Exactly as they appear, set down all of the records.
-- Source data follows --
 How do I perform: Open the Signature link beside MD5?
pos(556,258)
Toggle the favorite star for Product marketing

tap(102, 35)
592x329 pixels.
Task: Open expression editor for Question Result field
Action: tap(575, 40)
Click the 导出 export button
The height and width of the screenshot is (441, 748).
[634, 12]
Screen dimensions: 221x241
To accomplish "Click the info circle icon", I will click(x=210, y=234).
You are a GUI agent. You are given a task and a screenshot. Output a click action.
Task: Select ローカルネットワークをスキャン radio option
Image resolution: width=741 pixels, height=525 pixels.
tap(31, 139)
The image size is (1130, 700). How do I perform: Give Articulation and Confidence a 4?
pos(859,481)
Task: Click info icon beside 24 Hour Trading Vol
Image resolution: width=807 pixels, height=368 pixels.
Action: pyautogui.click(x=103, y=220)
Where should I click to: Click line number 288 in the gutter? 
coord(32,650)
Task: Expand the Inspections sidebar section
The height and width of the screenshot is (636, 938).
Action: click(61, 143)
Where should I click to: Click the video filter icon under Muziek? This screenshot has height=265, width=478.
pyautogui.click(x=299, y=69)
-- Source data concluded --
» Result below:
 How do I perform: Open the Signature link beside MD5?
pos(556,258)
Toggle the favorite star for Product marketing

tap(102, 35)
592x329 pixels.
Task: Open expression editor for Question Result field
Action: tap(575, 40)
Click the 导出 export button
The height and width of the screenshot is (441, 748).
[634, 12]
Screen dimensions: 221x241
To accomplish "Click the info circle icon", I will click(x=210, y=234).
You are a GUI agent. You are given a task and a screenshot. Output a click action.
Task: Select ローカルネットワークをスキャン radio option
Image resolution: width=741 pixels, height=525 pixels.
tap(31, 139)
The image size is (1130, 700). How do I perform: Give Articulation and Confidence a 4?
pos(859,481)
Task: Click info icon beside 24 Hour Trading Vol
Image resolution: width=807 pixels, height=368 pixels.
Action: pyautogui.click(x=103, y=220)
Where should I click to: Click line number 288 in the gutter? 
coord(32,650)
Task: Expand the Inspections sidebar section
The height and width of the screenshot is (636, 938).
Action: click(61, 143)
Where should I click to: Click the video filter icon under Muziek? This screenshot has height=265, width=478.
pyautogui.click(x=299, y=69)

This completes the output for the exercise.